Set task →
Copy the lines exactly, from the line containing "Open the 消耗方式 deduction method selector" through the end of the entries, including both ends. Leave the pictures out.
## BEGIN Dataset
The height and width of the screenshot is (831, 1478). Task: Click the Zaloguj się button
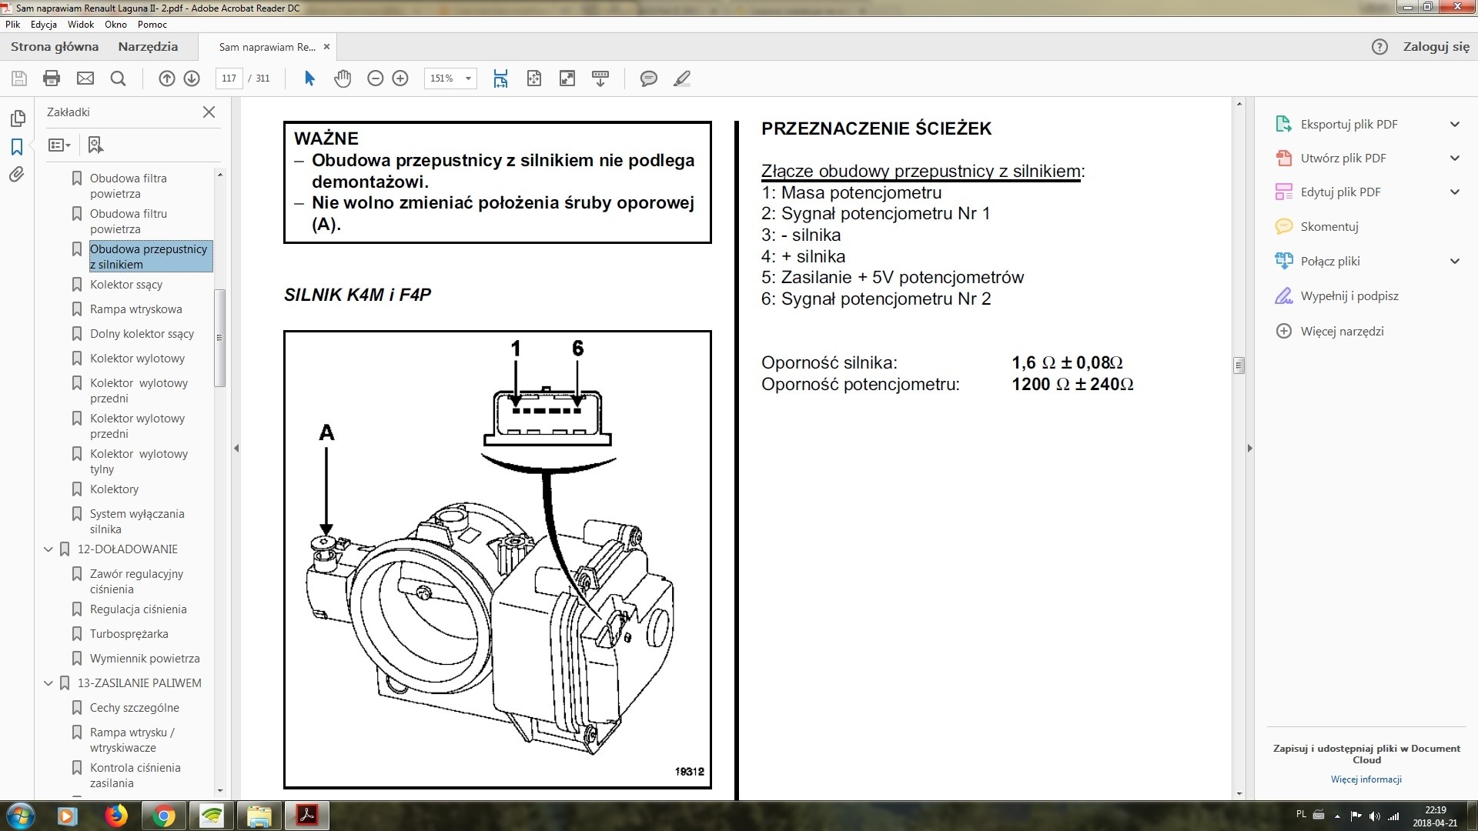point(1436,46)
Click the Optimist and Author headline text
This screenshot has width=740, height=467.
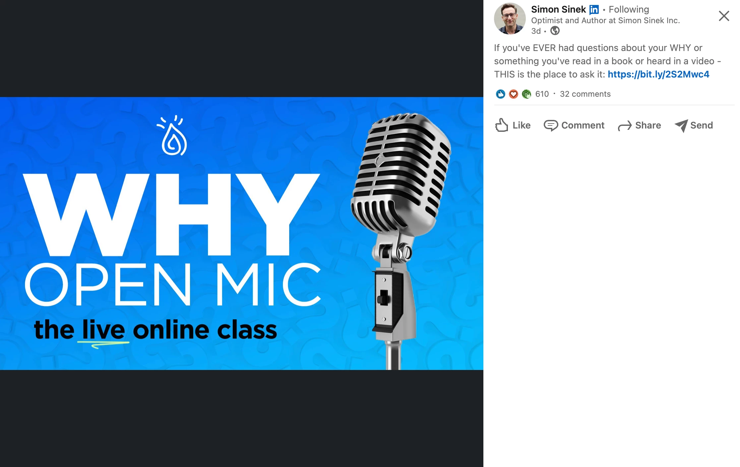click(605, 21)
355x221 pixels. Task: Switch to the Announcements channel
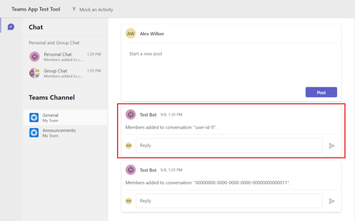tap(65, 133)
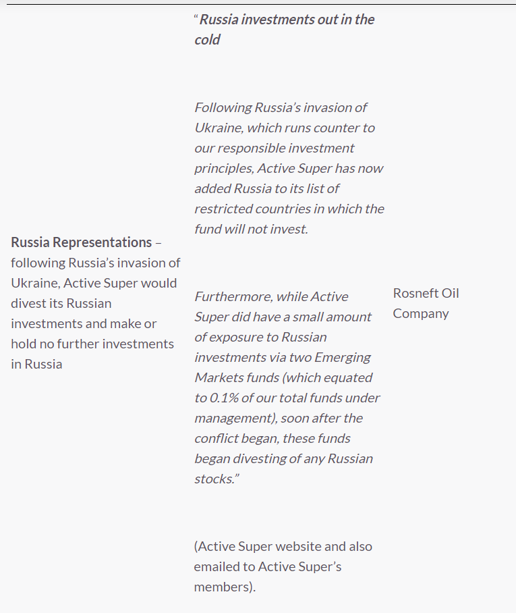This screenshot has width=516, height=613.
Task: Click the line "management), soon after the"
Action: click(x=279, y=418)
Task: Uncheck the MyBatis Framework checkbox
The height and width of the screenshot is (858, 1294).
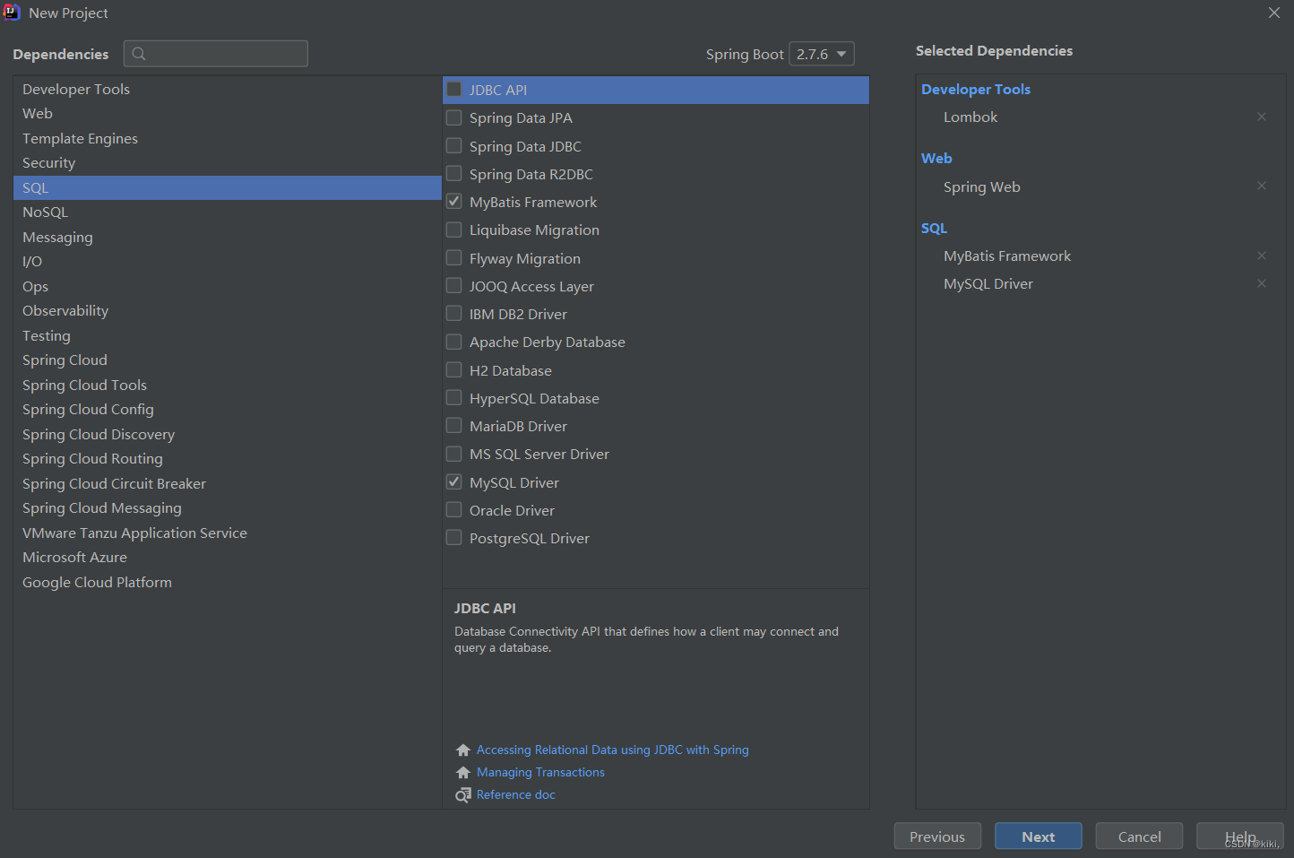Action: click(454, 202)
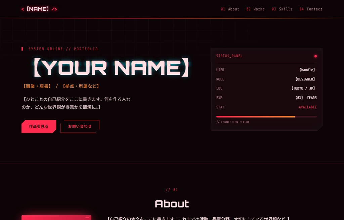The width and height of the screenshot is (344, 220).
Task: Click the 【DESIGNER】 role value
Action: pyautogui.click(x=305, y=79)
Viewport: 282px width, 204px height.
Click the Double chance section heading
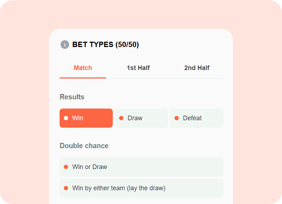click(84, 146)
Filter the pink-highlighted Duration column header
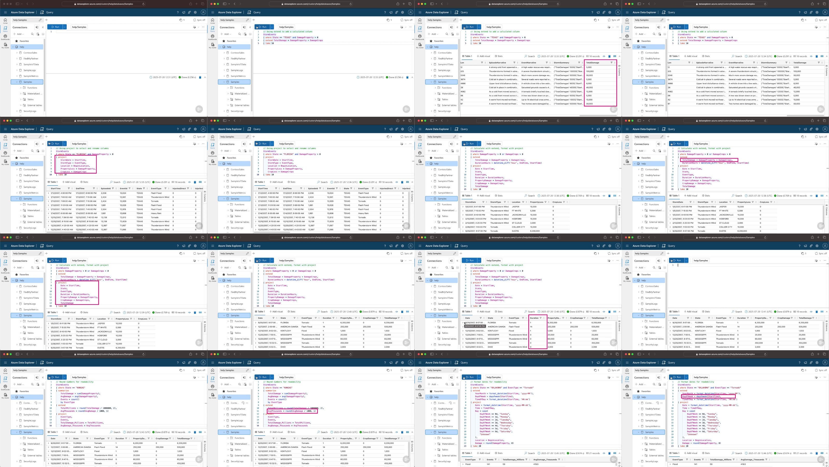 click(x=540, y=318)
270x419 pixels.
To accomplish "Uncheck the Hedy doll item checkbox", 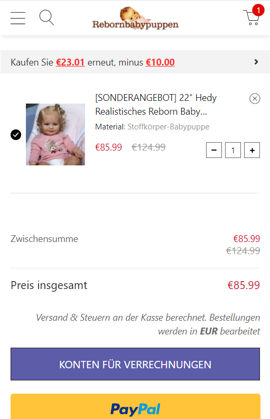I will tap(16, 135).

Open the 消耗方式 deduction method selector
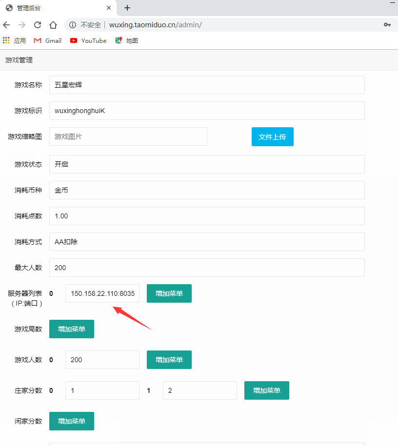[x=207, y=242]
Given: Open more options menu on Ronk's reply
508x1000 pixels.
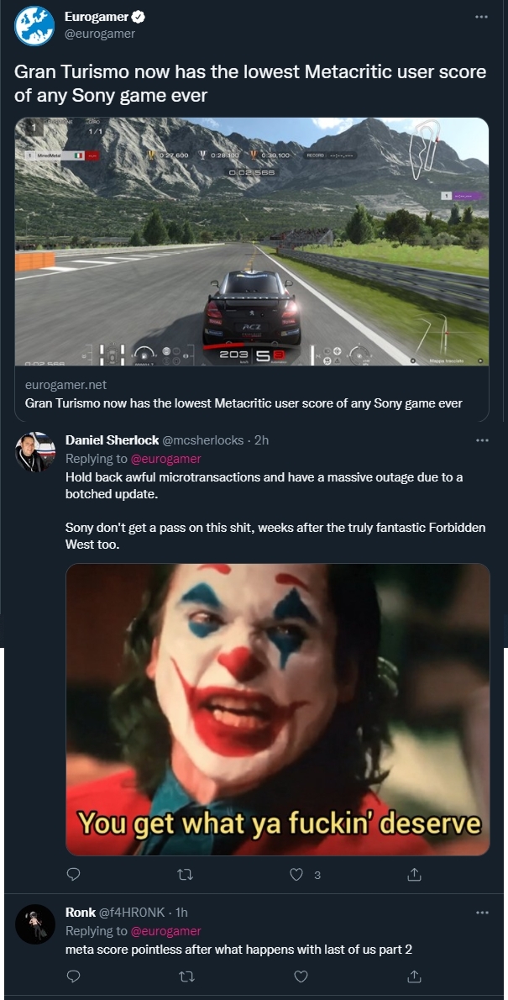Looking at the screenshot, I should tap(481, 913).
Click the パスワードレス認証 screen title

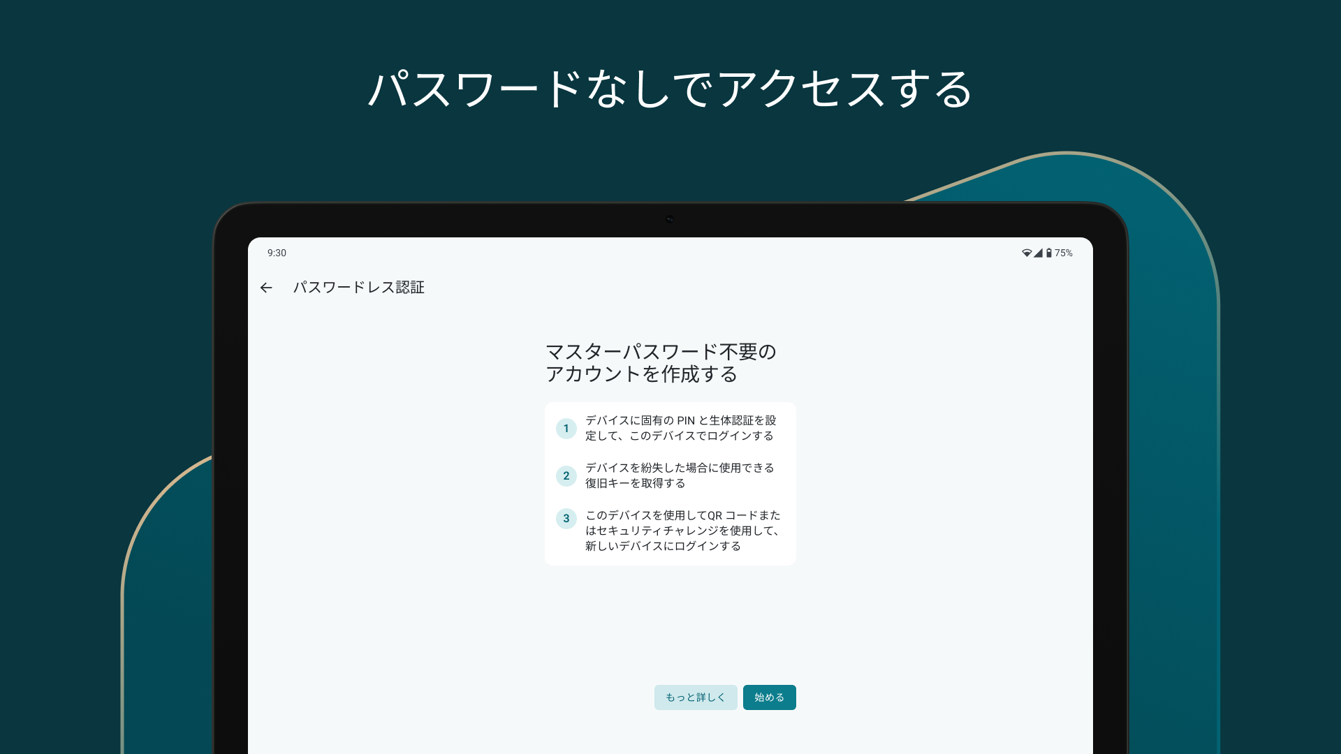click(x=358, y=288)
## END Dataset
Task answer →
Open the 消耗方式 deduction method selector
[x=207, y=242]
Given: Open more options menu on Ronk's reply
508x1000 pixels.
Looking at the screenshot, I should tap(481, 913).
Click the パスワードレス認証 screen title

click(x=358, y=288)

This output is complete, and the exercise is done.